Idiopathic pulmonary fibrosis (IPF) affects at least 32,000 people in the UK, and accounts for one per cent of all UK deaths, with patients having a life expectancy of three to five years once diagnosed. The disease involves scar tissue developing abnormally in the lungs, which progressively reduces the ability to breathe.
Up to now, the cause has been unknown—however, a new largescale research study led by the University of Exeter and published in The Lancet Respiratory Medicine has found that short telomeres—a protective component found on the ends of DNA—are linked to higher risk of having IPF.
Moreover, using a complex genetic analysis approach called Mendelian randomisation, researchers found evidence that it’s likely that the short telomeres cause IPF, as opposed to the disease itself causing telomere shortening.
The Exeter-based research team collaborated with the Royal Devon & Exeter NHS Foundation Trust, and the universities of Bath and Leicester, as well as patients affected by IPF. They examined data from 1,300 participants with IPF in UK Biobank, and compared it with similar cohorts to ensure their results were replicated.
Senior researcher Dr.
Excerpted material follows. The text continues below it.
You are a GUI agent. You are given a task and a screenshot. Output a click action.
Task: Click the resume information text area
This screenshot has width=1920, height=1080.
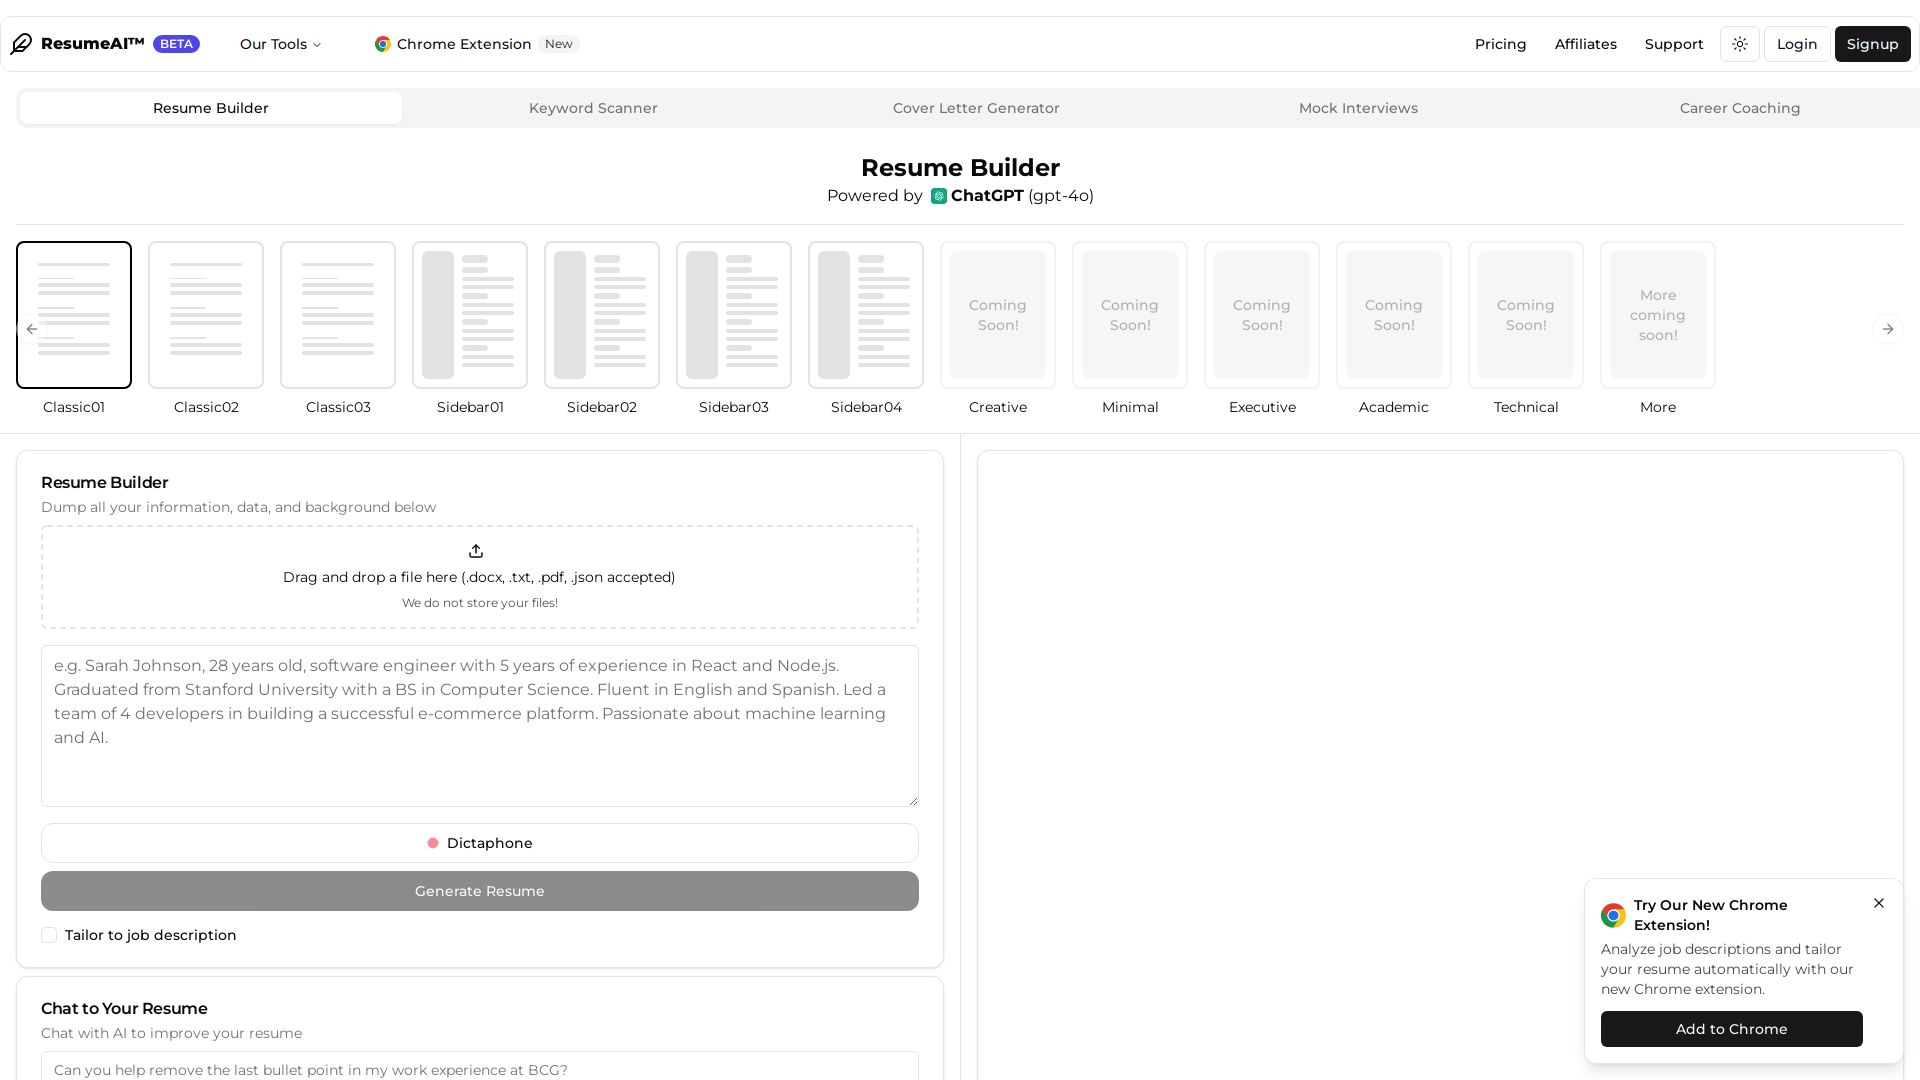(480, 726)
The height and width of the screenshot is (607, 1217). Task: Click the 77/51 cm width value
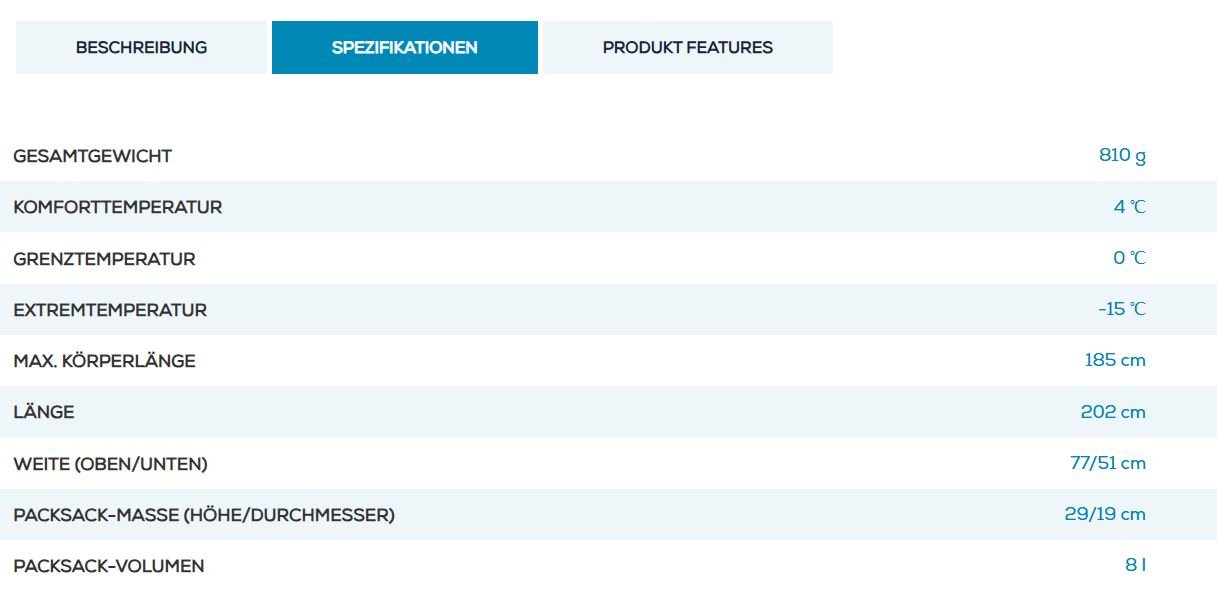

Chris Scotton, of the University of Exeter Medical School, said: “The cause of idiopathic pulmonary fibrosis has always been difficult to pin down, and it’s proven hugely challenging to develop effective treatments. Our research provides the strongest evidence to date that having short telomeres may contribute to the cause of this terrible disease. This means we can look for new ways to prevent or treat IPF, and it’s another reason to adopt a healthier lifestyle—because reducing stress and increasing exercise may help keep telomeres longer.”
In healthy people, telomeres naturally get shorter as we age. But if this shortening is accelerated, it is thought to be one of the contributing factors to the health issues that we may encounter as we get older. Having less protection at the ends of our DNA can impair our bodies’ ability to heal or fight off infection.